Urban waste (1500 kg) were sorted to remove foreign material (Fig. 1, stage 1). The weight after the sorting was 1100 kg. The remaining waste was then shredded to pieces approximately 2cm x 2cm x 2cm (Fig. 1, stage 2). The shredded waste was then introduced into a rotating drum which was heated to 110°C through an external heating jacket under anaerobic conditions for 90 minutes (Fig. 1, stage 3). The partially dried waste was pyrolized initially at about 160°C and then at about 390°C for about 2 hours (Fig. 1, stage 4). The pyrolysis product, charcoal, weighed 100 Kg and was loaded into an extruder (model: LUK 2.5 K, manufactured by WERNER & PFLEIDERER, Germany) together with 70 kg of oil and 14 liters of water (Fig. 1, stage 5). 184 kg of the agglomerated particles having a mean particle diameter of 1.2 mm were obtained. These particles were then carbonized at about 180°C for about 50-75 minutes, under anaerobic conditions to yield 110 kg of dried particles (Fig. 1, stage 6). The activation was conducted at about 790 °C in the presence of steam and combustion gases for about 80 to 110 minutes. The combustion gases were mixed with gases emitted during the initial drying stage (Fig. 1, stage 7). 70 Kg of activated particles were obtained. The activated carbon granules were then washed in an aqueous 10% HC1 solution until the ash content
was 2.1%-4.5% (Fig. 1, stage 8). The granules were then rinsed with water until the water extract had a pH of 3.5-5 (Fig. 1, stage 8). Finally the activated carbon was dried at about 100°C until the water content of the particles was 4%-8% (Fig. 1, stage 9). 55 kg of activated carbon were produced possessing the following characteristics:
TABLE I
Example 2
Urban waste was sorted to remove foreign material. The remaining waste was then shredded to pieces approximately 2cm x 2cm x 2cm. The shredded waste was then introduced into a rotating drum which was
heated to 110°C through an external heating jacket under anaerobic conditions for 90 minutes. The partially dried waste was pyrolized initially at about 160°C and then at about 390°C for about 2 hours, under anaerobic conditions. The pyrolysis product, charcoal, weighed 2.6 Kg and was loaded into an extruder (model: LUK 2.5 K, manufactured by WERNER & PFLEIDERER, Germany) together with 1.4 Kg of oil (product of wood pyrolysis, according to TOCT 22989-78) and 300 ml of water. 4.3 Kg of the agglomerated particles having a mean particle diameter of 1.2 mm were obtained. These particles were then carbonized, under anaerobic conditions, in electrically heated drier at temperature of about 180°C for about 50-75 minutes.

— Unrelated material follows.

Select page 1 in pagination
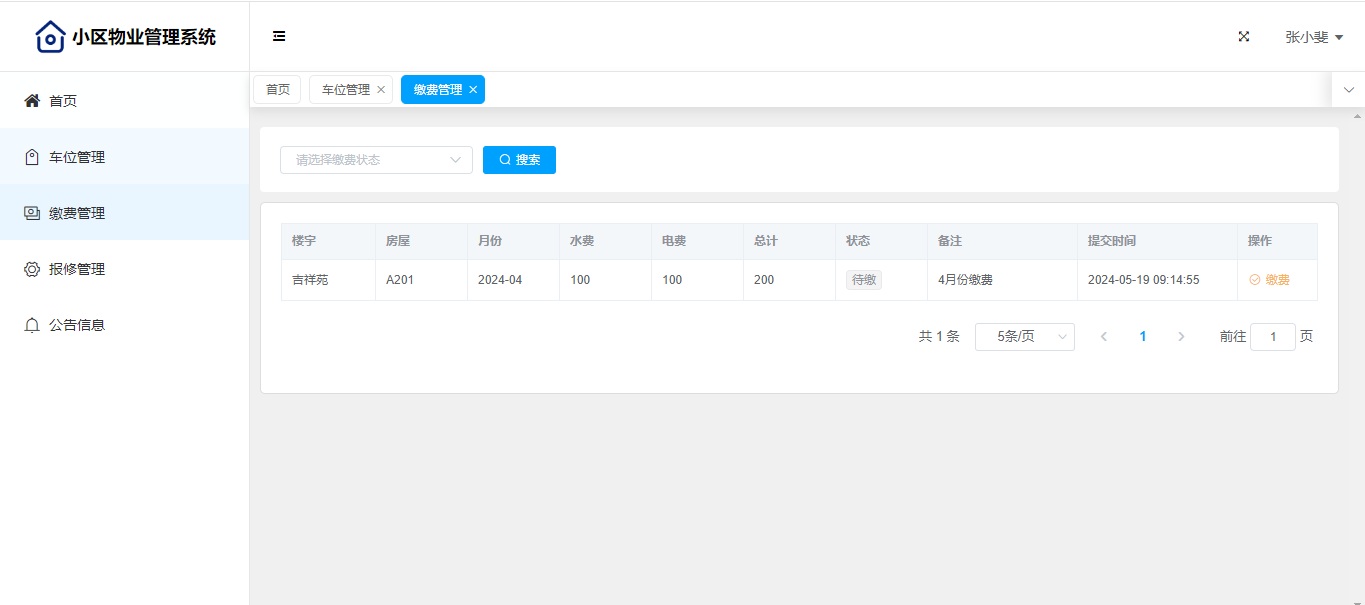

The particles leaving said drier were fed into a small vessel, into which steam was introduced at a rate of 0.4 kg/hour at temperature of 400°C. This mixture was subsequently fed into a drier which was electrically heated to a temperature of 820 °C. CO2 (temperature: 300°, feed rate: 0.9 liter/min) and N2 (temperature: 300°, feed rate: 4 liter/min) were also added to said drier, to accomplish the activation, which lasts 150 minutes 1.6 Kg of activated particles were obtained. The activated carbon granules were then washed in an aqueous 20% HC1 solution until the ash content was 3.0%. The granules were then rinsed with water until the water extract had a pH of 6. Finally the activated carbon was dried at about 100°C until the water content of the particles was 1.3%, to yield 1100 g activated carbon.
All the above descriptions of preferred embodiments and examples of the invention have been provided for the purpose of illustration and are not intended to limit the invention in any way.